Satellite operators are hoping to get a shot in the arm financially thanks, oddly enough, to its terrestrial competition. Several of the satellite operators serving North America are proposing to transfer some their C-band spectrum to mobile phone companies, who are interested in that spectrum for 5G services. How much spectrum will be transferred, and how, is still being studied by the FCC, but some experts expect that the satellite companies could get several billion dollars when the handover is done, funding which would go to help move customers to other spectrum bands and to build new satellites.

Three satellite operators—Intelsat, SES, and Telesat—have formed a consortium called the C-Band Alliance to support their proposal, although a fourth operator, Eutelsat, dropped out of the group just before the conference last month. Rodolphe Belmer, CEO of Eutelsat, said at the conference that he felt that his company, which accounts for only a small share of C-band services in the US, would be better offer working on its own rather than being dwarfed by the other members of the alliance.

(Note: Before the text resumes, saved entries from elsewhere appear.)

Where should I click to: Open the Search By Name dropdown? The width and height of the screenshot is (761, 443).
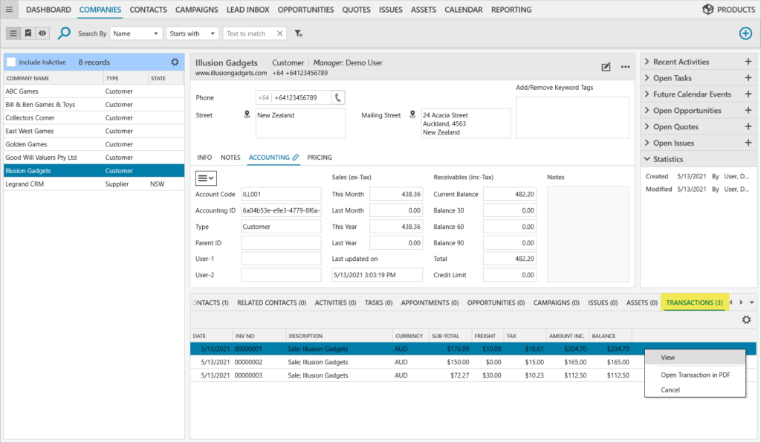coord(136,33)
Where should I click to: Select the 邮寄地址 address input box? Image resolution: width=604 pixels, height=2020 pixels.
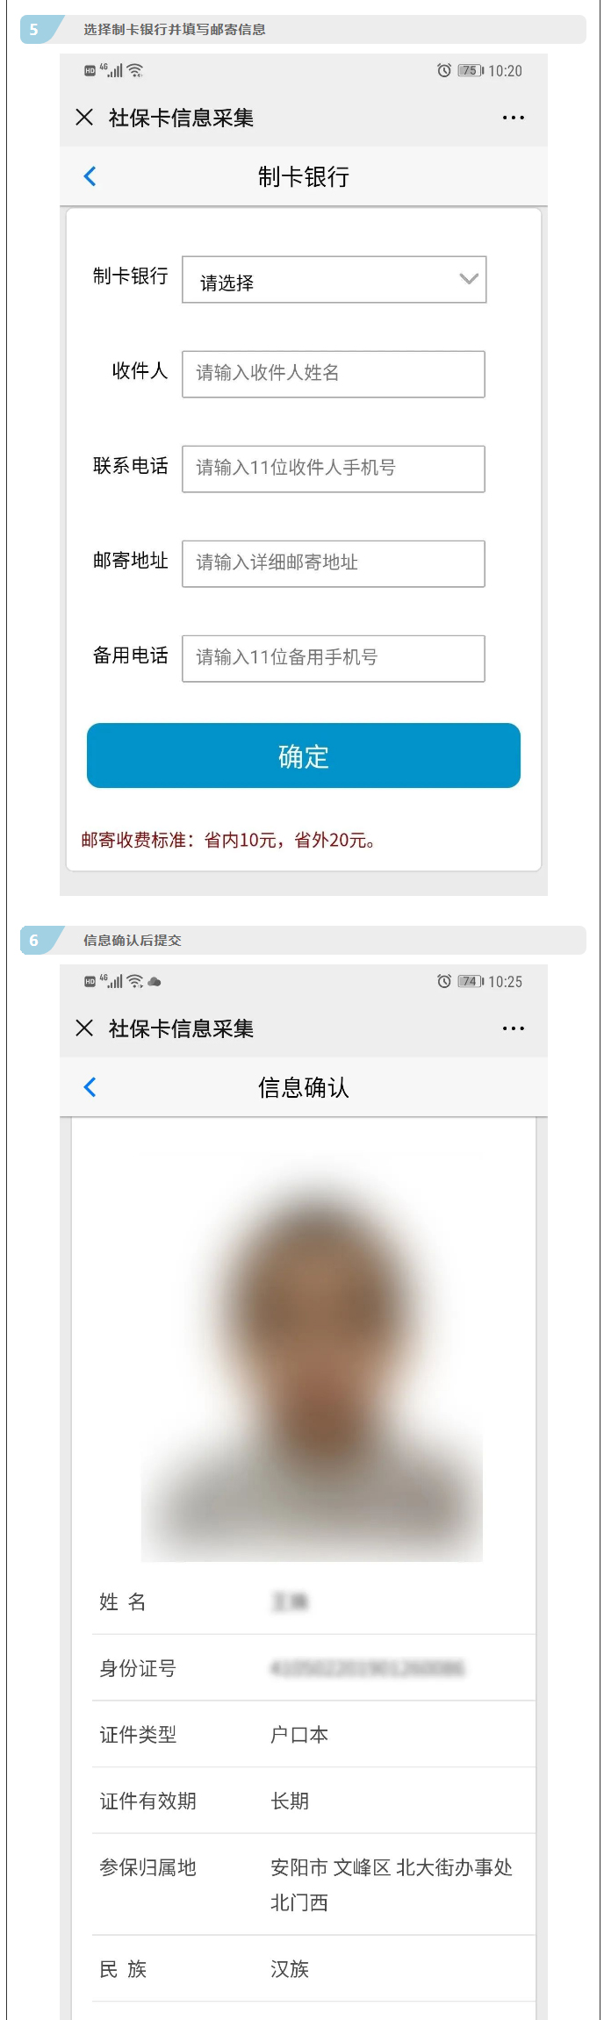tap(334, 563)

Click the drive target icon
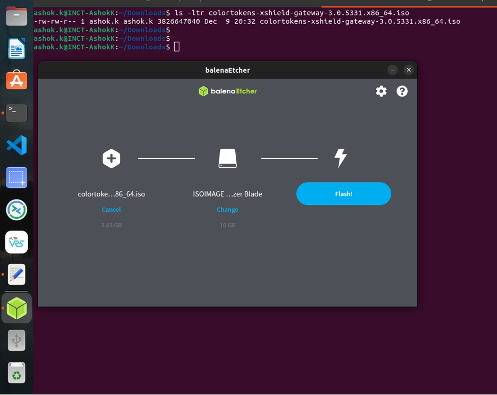coord(228,158)
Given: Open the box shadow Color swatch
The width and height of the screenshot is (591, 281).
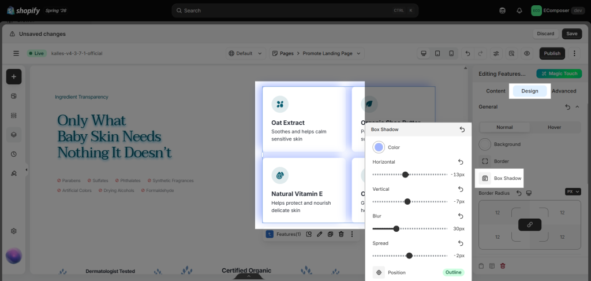Looking at the screenshot, I should click(379, 147).
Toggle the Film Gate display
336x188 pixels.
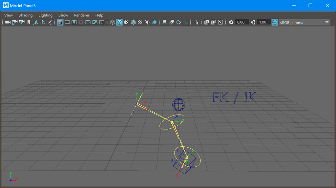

The alliance, though, plans to press ahead despite Eutelsat’s departure. “It would be beneficial if we were all working together, but I equally don’t think it’s in any way upsetting of the progress we’ve had for Rodolphe and Eutelsat to have their own representation,” Collar said.

“Now, what we’re seeing is what I call hand-to-hand combat in individual countries” about satellite spectrum, said Dankberg.

The potential transfer of C-band spectrum, though, could embolden regulators in other parts of the world to transfer C-band or other satellite spectrum for terrestrial uses given the growing demand for 5G and other services. That will be one major topic of debate at the upcoming World Radiocommunication Conference in Egypt, a multi-week affair that starts later this month.

“Now, what we’re seeing is what I call hand-to-hand combat in individual countries” about satellite spectrum, said Mark Dankberg, Chairman and CEO of Viasat. That’s made it all the more important, he argued, for satellite operators to work together on common positions to preserve spectrum from terrestrial interference.

Even the most pessimistic observers of the satellite industry don’t expect GEO to go away: there is still plenty of demand, particularly in regions of the world where direct-to-home TV and other video services are still in higher demand. But the market is definitely shifting from one where GEO communications satellites dominated the industry to one where they may be just one service of many. How disruptive that transition is for both established and new companies, and their terrestrial competitors, could have much bigger implications for the size and health of the overall space economy.